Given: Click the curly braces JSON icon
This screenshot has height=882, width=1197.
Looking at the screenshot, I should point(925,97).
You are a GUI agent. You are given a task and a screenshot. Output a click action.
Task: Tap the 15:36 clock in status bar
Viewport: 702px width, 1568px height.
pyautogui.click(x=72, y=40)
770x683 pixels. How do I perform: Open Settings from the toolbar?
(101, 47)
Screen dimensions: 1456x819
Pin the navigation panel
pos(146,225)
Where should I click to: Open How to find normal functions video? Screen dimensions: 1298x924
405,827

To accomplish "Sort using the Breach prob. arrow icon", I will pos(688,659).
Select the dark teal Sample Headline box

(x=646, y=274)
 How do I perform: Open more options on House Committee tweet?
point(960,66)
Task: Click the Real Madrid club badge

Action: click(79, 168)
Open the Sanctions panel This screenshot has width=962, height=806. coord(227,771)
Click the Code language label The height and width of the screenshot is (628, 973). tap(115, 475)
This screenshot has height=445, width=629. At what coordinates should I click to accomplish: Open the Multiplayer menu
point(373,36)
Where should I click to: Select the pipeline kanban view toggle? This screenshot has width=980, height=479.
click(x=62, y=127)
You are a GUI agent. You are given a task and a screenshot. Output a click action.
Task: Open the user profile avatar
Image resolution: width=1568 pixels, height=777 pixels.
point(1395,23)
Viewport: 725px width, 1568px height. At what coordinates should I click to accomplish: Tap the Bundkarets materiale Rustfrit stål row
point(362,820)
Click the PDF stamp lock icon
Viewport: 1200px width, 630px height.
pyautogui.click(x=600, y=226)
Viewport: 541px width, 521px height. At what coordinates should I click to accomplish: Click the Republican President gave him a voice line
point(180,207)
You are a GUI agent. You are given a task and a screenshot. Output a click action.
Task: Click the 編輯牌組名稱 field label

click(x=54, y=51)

• [ABOUT THIS TASK]: Write out the full listing without altering anything.

• [REPLY]:
Given: Click the curly braces JSON icon
This screenshot has height=882, width=1197.
Looking at the screenshot, I should point(925,97).
You are a GUI agent. You are given a task and a screenshot. Output a click action.
Task: Tap the 15:36 clock in status bar
Viewport: 702px width, 1568px height.
pyautogui.click(x=72, y=40)
770x683 pixels. How do I perform: Open Settings from the toolbar?
(101, 47)
Screen dimensions: 1456x819
Pin the navigation panel
pos(146,225)
Where should I click to: Open How to find normal functions video? Screen dimensions: 1298x924
405,827

To accomplish "Sort using the Breach prob. arrow icon", I will pos(688,659).
Select the dark teal Sample Headline box

(x=646, y=274)
 How do I perform: Open more options on House Committee tweet?
point(960,66)
Task: Click the Real Madrid club badge

Action: click(79, 168)
Open the Sanctions panel This screenshot has width=962, height=806. coord(227,771)
Click the Code language label The height and width of the screenshot is (628, 973). tap(115, 475)
This screenshot has height=445, width=629. At what coordinates should I click to accomplish: Open the Multiplayer menu
point(373,36)
Where should I click to: Select the pipeline kanban view toggle? This screenshot has width=980, height=479.
click(x=62, y=127)
You are a GUI agent. You are given a task and a screenshot. Output a click action.
Task: Open the user profile avatar
Image resolution: width=1568 pixels, height=777 pixels.
point(1395,23)
Viewport: 725px width, 1568px height. At what coordinates should I click to accomplish: Tap the Bundkarets materiale Rustfrit stål row
point(362,820)
Click the PDF stamp lock icon
Viewport: 1200px width, 630px height.
pyautogui.click(x=600, y=226)
Viewport: 541px width, 521px height. At what coordinates should I click to accomplish: Click the Republican President gave him a voice line
point(180,207)
You are a GUI agent. You are given a task and a screenshot. Output a click action.
Task: Click the 編輯牌組名稱 field label

click(x=54, y=51)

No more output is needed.